Your true friends are not those who, once
they find a significant other, decide to make you insignificant. Yes, everyone
requires the fondling of their genitals but you should never forget those who
fondled your very emotions, who filled your soul with air again so it may take
flight after a long period of darkness and deflation. True friends realize that
they were in your shoes one day, that they too went through a phase where
nobody loved them and that you were there for them, but they do not realize
that and then make themselves unavailable for a mere cup of coffee.
And most importantly, your true friends are
not those who judge you by your image. Your outside is a mere exoskeleton of
skin, hair and pores, and those aspects do not define you. You are defined by
what is within and if they cannot see through your exoskeleton then they do not
deserve a sighting of you. They do not deserve the praising of their ambitions,
the affection you still so willingly give as you are in denial of their
unrequited true friendship, and they certainly do not deserve a mention in your
thoughts. Restructure your way of thinking and aim it towards those who deserve
it.
It is sad that people like myself have to
tread on through life with a limited amount of true friends, and it is
especially sad when the reasons as to why this is so are unknown, but what is
known that I have not a treacherous personality nor do I gain any sort of
happiness from the sadness or hurting of others, yet it is so that I carry on
with a limited supply of those who offer their shoulders in times of
condolences. It is not that I do not appreciate this limited number, it is that
I prefer reasons behind actions and all I want to know is, why? I suppose it feels slightly better not knowing a reason but at
the same time it is thought-wrenching. Had I acted horribly towards these
certain people, I would accept the situation and move on. I know that I,
however, did not, and I stand by my word as the word of truth, and it is then I
wonder why, and why and why again.
I am assuming that it is indeed because of
my weight. I am assuming that because of my weight, these certain people feel
the need to be drawn away in the event of having to pass over something that I
am not willing to partake in, like a luscious night out at a club in a short
dress and high heels, followed by a raunchy night spent in a hotel room near
that club with one or more men met at that club.

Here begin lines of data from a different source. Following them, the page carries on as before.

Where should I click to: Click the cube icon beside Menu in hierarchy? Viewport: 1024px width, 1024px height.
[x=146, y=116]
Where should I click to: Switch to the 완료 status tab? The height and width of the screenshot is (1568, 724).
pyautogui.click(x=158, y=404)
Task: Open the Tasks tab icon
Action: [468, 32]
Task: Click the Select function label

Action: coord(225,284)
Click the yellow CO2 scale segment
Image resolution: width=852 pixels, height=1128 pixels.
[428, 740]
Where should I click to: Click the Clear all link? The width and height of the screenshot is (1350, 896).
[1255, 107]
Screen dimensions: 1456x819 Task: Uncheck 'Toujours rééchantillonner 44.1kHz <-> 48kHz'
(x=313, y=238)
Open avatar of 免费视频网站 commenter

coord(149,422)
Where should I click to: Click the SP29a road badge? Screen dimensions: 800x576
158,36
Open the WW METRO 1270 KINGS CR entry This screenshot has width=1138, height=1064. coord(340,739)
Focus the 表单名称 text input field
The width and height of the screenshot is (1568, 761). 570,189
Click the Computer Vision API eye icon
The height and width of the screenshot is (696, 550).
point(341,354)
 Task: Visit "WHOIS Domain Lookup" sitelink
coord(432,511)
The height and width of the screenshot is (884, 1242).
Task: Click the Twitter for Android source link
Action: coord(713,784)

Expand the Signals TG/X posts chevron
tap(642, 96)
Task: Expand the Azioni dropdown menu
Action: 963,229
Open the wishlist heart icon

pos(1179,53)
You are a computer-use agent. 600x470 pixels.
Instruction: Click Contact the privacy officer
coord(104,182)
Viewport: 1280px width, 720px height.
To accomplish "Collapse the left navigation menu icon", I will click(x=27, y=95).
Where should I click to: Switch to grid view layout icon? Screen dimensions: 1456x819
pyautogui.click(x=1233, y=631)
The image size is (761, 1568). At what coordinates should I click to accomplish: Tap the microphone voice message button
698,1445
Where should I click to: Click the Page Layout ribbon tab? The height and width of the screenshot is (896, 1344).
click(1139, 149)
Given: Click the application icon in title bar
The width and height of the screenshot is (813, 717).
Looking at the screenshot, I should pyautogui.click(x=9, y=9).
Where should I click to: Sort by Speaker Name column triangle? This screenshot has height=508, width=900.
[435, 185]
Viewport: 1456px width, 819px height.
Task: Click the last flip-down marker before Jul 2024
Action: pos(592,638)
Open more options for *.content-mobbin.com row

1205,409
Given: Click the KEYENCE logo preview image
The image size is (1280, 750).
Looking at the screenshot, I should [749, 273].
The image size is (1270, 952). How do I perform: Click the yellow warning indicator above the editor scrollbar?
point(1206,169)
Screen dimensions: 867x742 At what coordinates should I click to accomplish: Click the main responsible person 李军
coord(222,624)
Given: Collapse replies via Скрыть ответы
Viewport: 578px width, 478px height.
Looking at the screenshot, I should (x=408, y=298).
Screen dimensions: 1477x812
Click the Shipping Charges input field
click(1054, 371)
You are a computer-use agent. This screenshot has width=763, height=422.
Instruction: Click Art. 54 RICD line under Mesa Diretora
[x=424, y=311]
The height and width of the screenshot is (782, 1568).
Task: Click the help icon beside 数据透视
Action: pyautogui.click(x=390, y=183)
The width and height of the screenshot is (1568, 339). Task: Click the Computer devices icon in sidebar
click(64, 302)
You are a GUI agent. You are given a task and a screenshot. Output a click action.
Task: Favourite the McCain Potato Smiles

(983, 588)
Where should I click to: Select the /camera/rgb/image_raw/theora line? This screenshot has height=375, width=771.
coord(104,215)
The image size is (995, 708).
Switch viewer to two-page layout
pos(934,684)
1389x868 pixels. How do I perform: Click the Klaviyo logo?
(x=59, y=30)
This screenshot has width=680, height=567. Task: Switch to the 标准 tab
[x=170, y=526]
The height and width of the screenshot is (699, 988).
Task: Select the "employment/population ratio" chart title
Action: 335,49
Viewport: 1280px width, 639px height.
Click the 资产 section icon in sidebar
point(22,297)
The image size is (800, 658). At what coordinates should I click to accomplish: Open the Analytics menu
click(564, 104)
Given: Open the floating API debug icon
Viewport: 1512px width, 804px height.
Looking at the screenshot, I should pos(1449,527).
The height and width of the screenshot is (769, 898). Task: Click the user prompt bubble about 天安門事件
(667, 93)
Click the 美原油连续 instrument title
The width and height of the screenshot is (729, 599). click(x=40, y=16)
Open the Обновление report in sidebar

I do not partake in these activities
because I do not believe in the sexual giving of myself ritually, and I still
am holding onto that notion that somebody deserves my all. I do not believe
that I will meet that somebody in a club, simply because I choose not to go
clubbing – why would I find the somebody of my dreams in a place I would never
be?
It is all a concoction of silly reasons.
Silly reasons that hurt, that isolate and that distances. And those silly
reasons, unfortunately, are a part of some of our lives, and this is why I am
writing this, my dear reader, to you, so that you do not feel the sense of
betrayal I felt that day around five years ago. It is an abhorrent feeling and
one that I hope never happens to anybody else. Be fruitful in the fertility of
your happiness, let it spread and multiply beyond all those who spite you for
whatever silly reason. True friendship is indeed extinct in most cases. Fight
to keep the ones you still have alive, only if they deserve to be.